Lithium as an investment, has gained attraction in the market over the much-anticipated battery boom and greater penetration of the electric vehicles in the global market. The economic turmoil in the market has destabilized many conventional investment assets, which in turn, is now pushing the investors toward the alternative assets.
Australia fetched the number one spot in the global lithium supply chain in 2018; however, the Australian lithium miners are now facing inundate pressure as the export from the top lithium exporting country lumbers. Lithium prices are under a free-fall mode in the international market amid the supply glut and weaker than industry anticipated demand.
The fall in the white gold prices is making it difficult for the Australian lithium miners to operate. Bald Hill mine, which was initially anticipated by the Australian Department of Industry, Innovation and Science to ramp up the lithium-rich spodumene production, is currently moving slowly as the operator of the mine is facing a financial challenge.
Alita Resources (ASX: A40) or formally known as Alliance Mineral Assets Limited is in talks with its lender-Tribeca Investment Partners Pty Ltd. Alita Resources reported another extension to the standstill period in respect to certain events of default under the secured A$40 million loan facility.
The standstill period, which denotes the additional time to progress the discussions with various parties regarding the refinancing options for the Bald Hill mine, is now extended till 29 August 2019 (07:00 PM AEST).
ASX Lithium Miners and the Demand Weakness:
While the Bald Hill mine of Alita Resources is facing the operational challenges, another Australian lithium miner- Galaxy Resources Limited (ASX: GXY)- the operators of Australian Lithium-rich Mt Cattlin mine confirmed in its June Quarterly report that the export volumes from the company was just half for the 1H FY2019 as compared to the exports volume of 1H FY2018.
Galaxy also mentioned that the lithium sector in China is currently facing the weaker overall macro sentiment headwinds, which continued to impact the market sentiments.
The prices of lithium chemicals in the domestic market of China sank marginally in the second quarter of the year 2019. The lithium down-stream sector in China continues to anticipate weaker New Energy Vehicle (or NEV) sales, which in turn, is prompting the battery-grade lithium processors to hold-off higher production.
The weakness in lithium chemical pricing in China coupled with de-stocking of high lithium inventory has exerted pressure on spodumene prices, which in turn, is prompting the suppliers to decrease the production level.
However, the market anticipated announcement from China to transit from China 5 to China 6 emission standards has prompted the automobile industry to de-stock the internal combustion engine vehicles by OEMs and distributors.
The transition could once again boost the lithium demand as it could further promote the NEV and BEV (Battery Electric Vehicles) sales.
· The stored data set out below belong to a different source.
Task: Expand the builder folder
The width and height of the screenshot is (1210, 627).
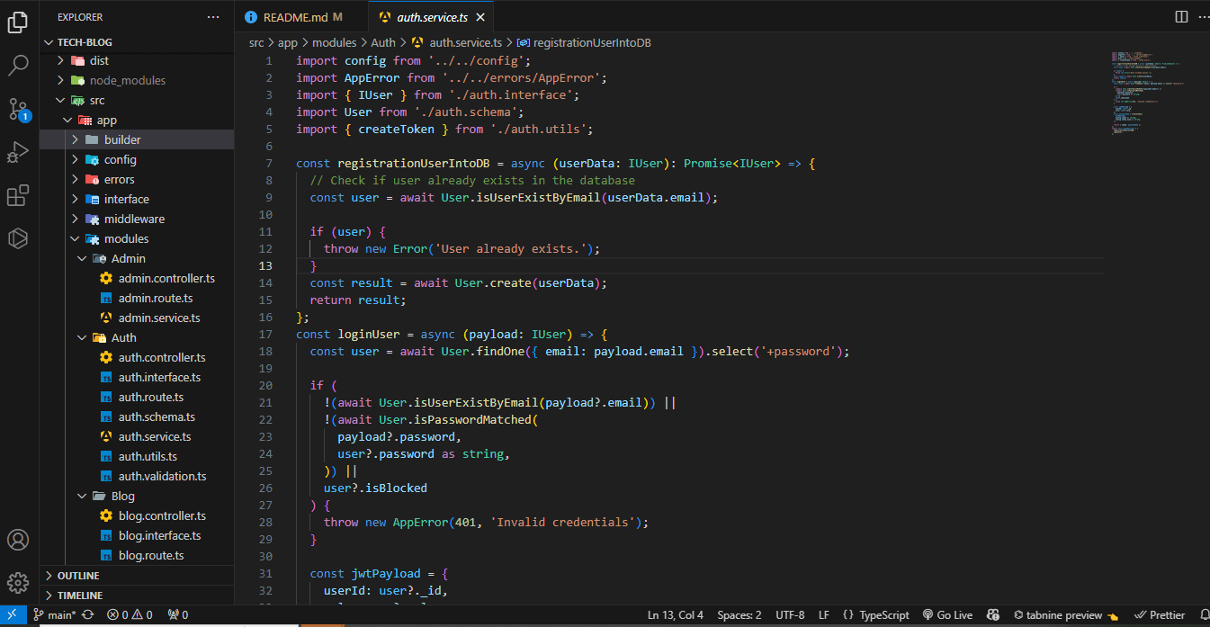Action: click(x=122, y=139)
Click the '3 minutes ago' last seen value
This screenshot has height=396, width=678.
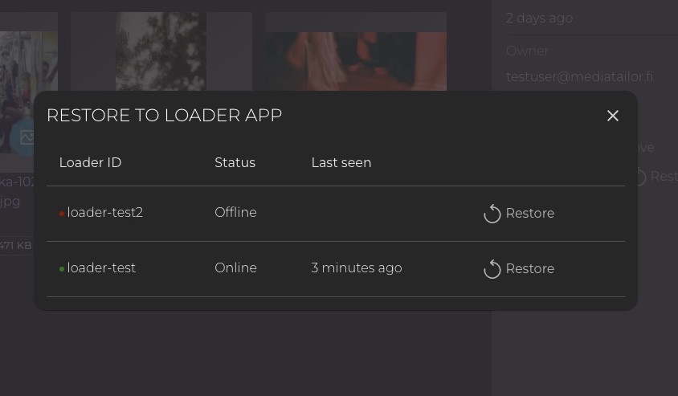356,268
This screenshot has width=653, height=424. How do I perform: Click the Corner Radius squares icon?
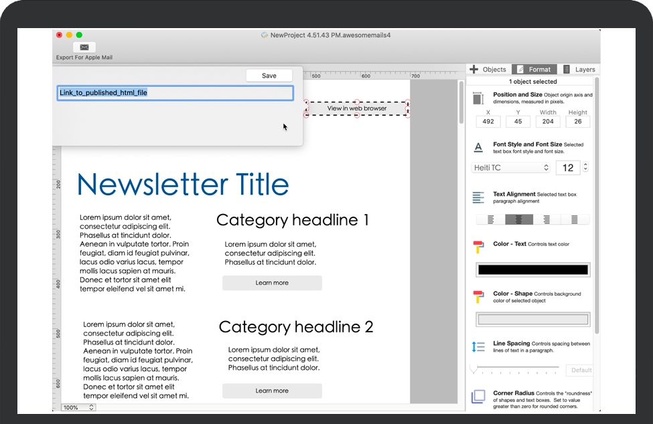(x=478, y=396)
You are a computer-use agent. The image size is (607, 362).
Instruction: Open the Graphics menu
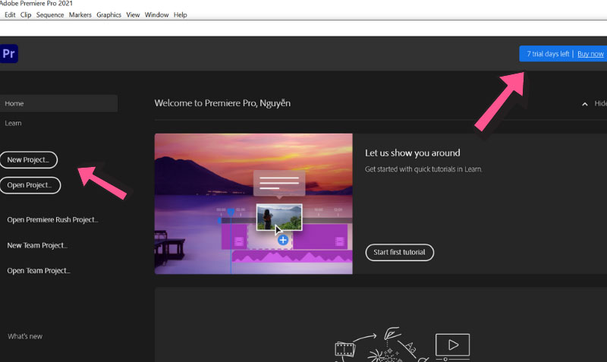pos(109,15)
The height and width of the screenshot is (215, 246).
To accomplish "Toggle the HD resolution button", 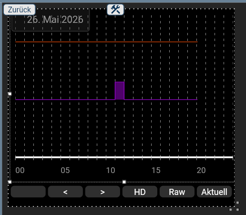I will 140,192.
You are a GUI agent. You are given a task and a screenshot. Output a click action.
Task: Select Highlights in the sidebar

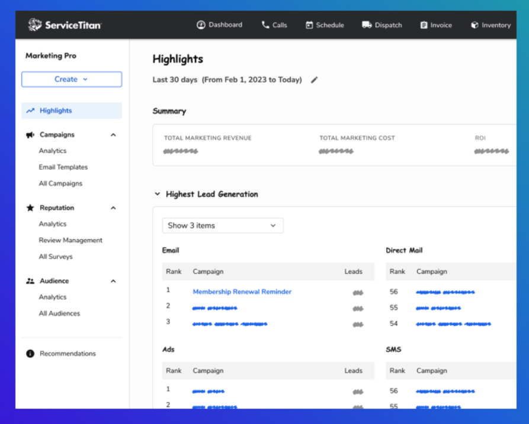56,111
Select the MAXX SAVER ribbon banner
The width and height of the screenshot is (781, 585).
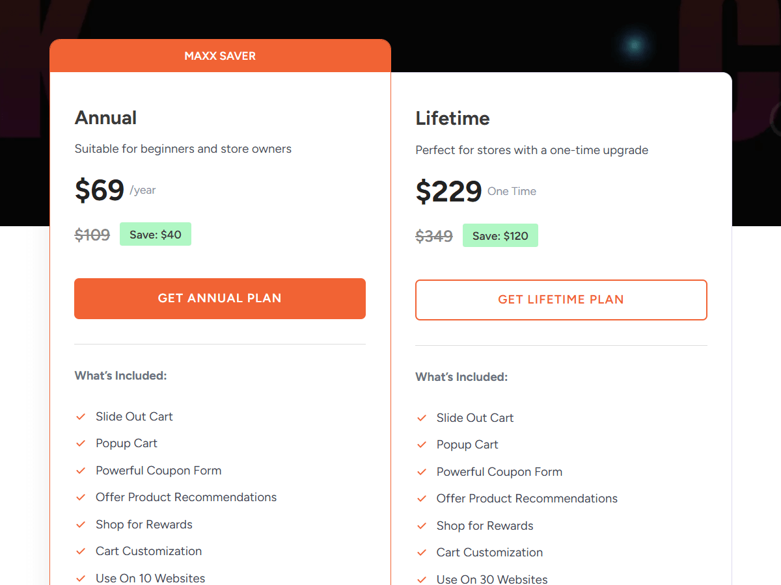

As per the data from the China Association of Automobile Manufacturers (or CAAM), the total NEV production and sales in the second quarter of the year 2019 stood at c.347,000 and c.352,000 vehicles, respectively.
The production and sales of NEV witnessed a yearly growth of 32 and 31 per cent, respectively.
As per the data, the total production and sales of battery electric vehicles (or BEVs) during the second quarter of the year 2019 stood at c.289,000 and c.283,000, respectively.
The production and sales of BEV witnessed a yearly growth of 41 and 35 per cent, respectively.
Pilbara Minerals and build-up of Chemical Conversion Facilities in China:
The current lithium chemical demand weakness in China has prompted the downstream processors to take the opportunity to build-out their chemical conversion facilities in China.
The current weakness in demand and low spodumene prices in the international market provided the Chinese downstream processors with an opportunity to increase their chemical processing capacity to take advantage of the lithium-rush forecast.
The ASX-listed lithium miner and the operator of lithium-rich Pilgangoora mine- Pilbara Minerals Limited (ASX: PLS) witnessed another quarter (Q2) with consolidated growth in spodumene production as the company intends to support the off-take partners.
The key customers of the company are making progress over the processing capacity in China, though at a slower rate; however, Pilbara is tackling the situation proactively by moderating the production during the June and September Quarters.
The supply disruption from the Bald Hill mine, coupled with reduced production from the Australian significant lithium miners such as Galaxy and Pilbara holds the potential to support the lithium prices on the supply counter.
On the demand counter, the current weakness in demand could be supported by China’s transition from China 5 to China 6 emission standards, which in turn, could support the lithium prices.
However, the tenure between the demand surge and the corresponding increase in production from the Australian miners would decide the intensity of the price change.
Lithium as an Investment Despite the Supply Glut:
The lithium investors are still eyeing the lithium market over the forecasted boom, and the recent stance adopted by the global economies such as China, Europe, the United States, etc., toward the zero-emission has indicted that the forecasted boom could be nearing.
However, the fall in demand for vehicles amid the impact on global economic conditions of the U.S-China trade war remains a potential risk for the bullish forecast.